Los empleados de seguridad fueron acusados de no haber actuado en forma adecuada.
La medida fue informada por el presidente de la entidad, Guillermo Francos, quien, en declaraciones al diario La Nación, concluyó, en relación a los empleados separados, que "es evidente que esta gente no cumplió con su función adecuadamente".
"Hasta el momento hemos separado a tres personas que trabajaban en la central de supervisión de alarmas del banco. Es personal de seguridad que estaba de turno en los días en que ocurrió el hecho", explicó el directivo.
"Estamos reuniendo toda la información posible en el sumario administrativo interno que hemos abierto para determinar responsabilidades", indicó en el mismo sentido.
La alarma antisísmica de la sucursal asaltada sonó tres veces, una de ellas el 30 diciembre y en dos oportunidades el segundo día de 2010. "En este caso la tecnología funcionó, las alarmas sonaron, pero luego algo pasó y no se cumplieron los pasos previstos", indicó Francos.

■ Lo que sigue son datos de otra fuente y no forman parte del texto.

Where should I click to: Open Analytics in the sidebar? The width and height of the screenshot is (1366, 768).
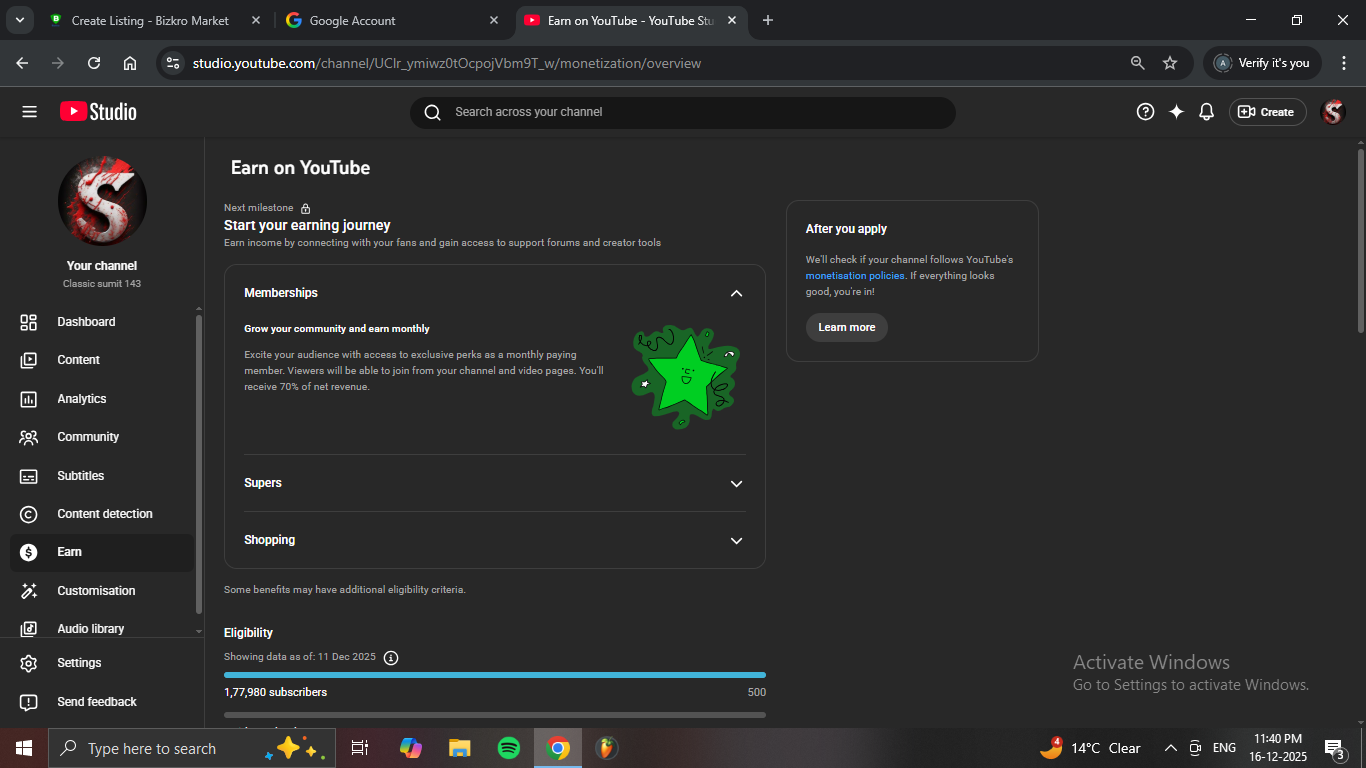click(81, 399)
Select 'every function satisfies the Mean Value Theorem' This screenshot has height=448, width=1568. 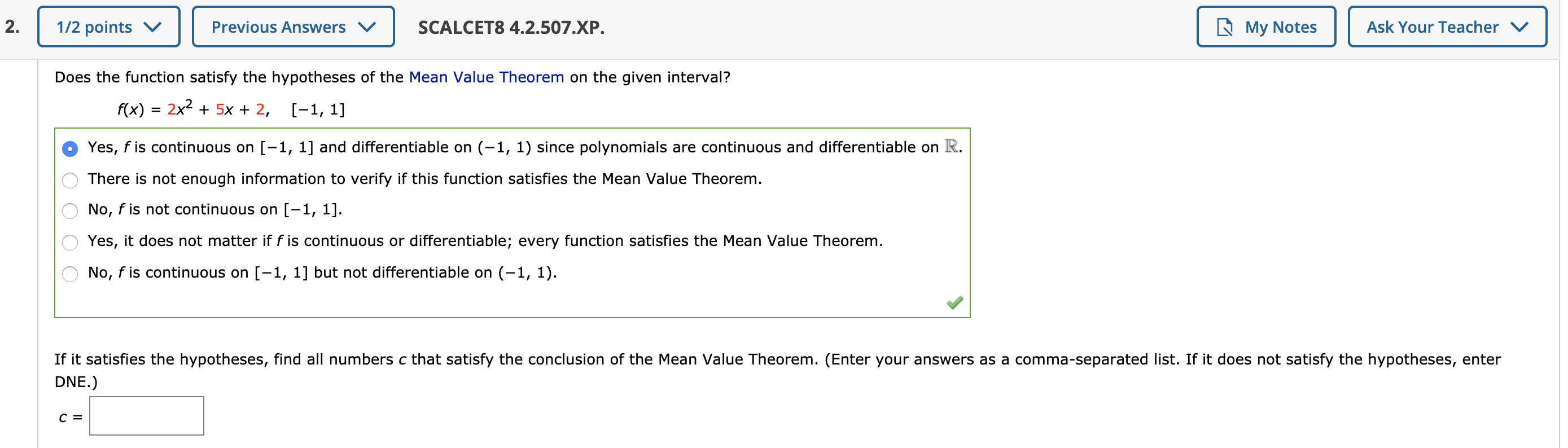[x=70, y=242]
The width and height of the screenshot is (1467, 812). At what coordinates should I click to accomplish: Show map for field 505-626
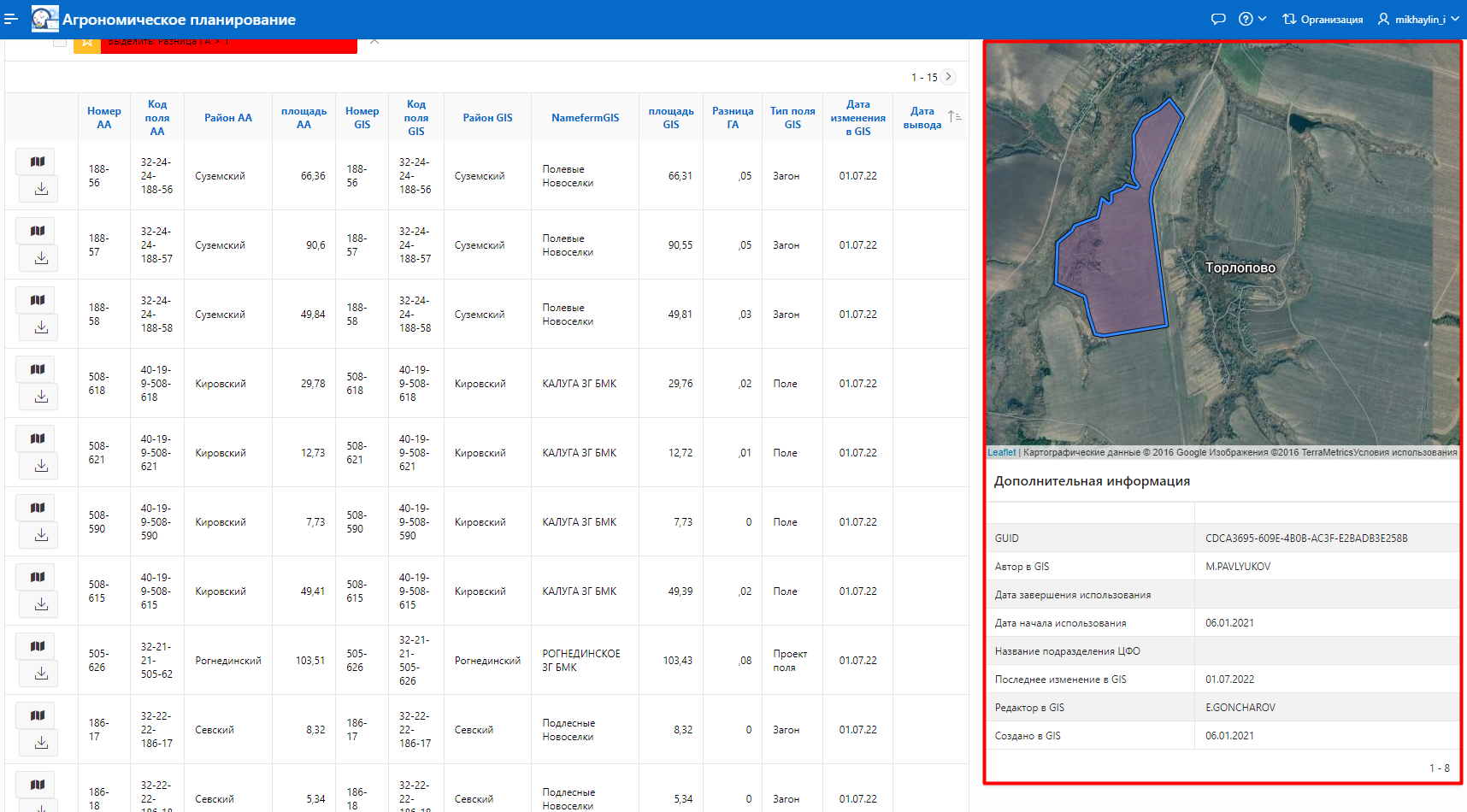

A pesar de que trascendió que investigadores policiales consideran que hubo un entregador dentro del banco para que los ladrones tuvieran los conocimientos demostrados durante el golpe, Francos no se mostró proclive a considerar esa posibilidad.
"Nosotros no tenemos ninguna hipótesis sobre un entregador o un empleado infiel que haya colaborado con los delincuentes", afirmó al respecto.